A lifetime’s worth of letters combine to portray a singular character.

Sybil Van Antwerp, a cantankerous but exceedingly well-mannered septuagenarian, is the titular correspondent in Evans’ debut novel. Sybil has retired from a beloved job as chief clerk to a judge with whom she had previously been in private legal practice. She is the divorced mother of two living adult children and one who died when he was 8. She is a reader of novels, a gardener, and a keen observer of human nature. But the most distinguishing thing about Sybil is her lifelong practice of letter writing.
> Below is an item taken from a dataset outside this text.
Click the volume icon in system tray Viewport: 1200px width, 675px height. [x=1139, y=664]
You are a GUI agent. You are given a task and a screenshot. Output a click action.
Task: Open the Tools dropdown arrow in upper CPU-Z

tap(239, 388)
As advancing vision problems threaten Sybil’s carefully constructed way of life—in which letters take the place of personal contact and engagement—she must reckon with unaddressed issues from her past that threaten the house of cards (letters, really) she has built around herself. Sybil’s relationships are gradually revealed in the series of letters sent to and received from, among others, her brother, sister-in-law, children, former work associates, and, intriguingly, literary icons including Joan Didion and Larry McMurtry. Perhaps most affecting is the series of missives Sybil writes but never mails to a shadowy figure from her past. Thoughtful musings on the value and immortal quality of letters and the written word populate one of Sybil’s notes to a young correspondent while other messages are laugh-out-loud funny, tinged with her characteristic blunt tartness. Evans has created a brusque and quirky yet endearing main character with no shortage of opinions and advice for others but who fails to excavate the knotty difficulties of her own life. As Sybil grows into a delayed self-awareness, her letters serve as a chronicle of fitful growth.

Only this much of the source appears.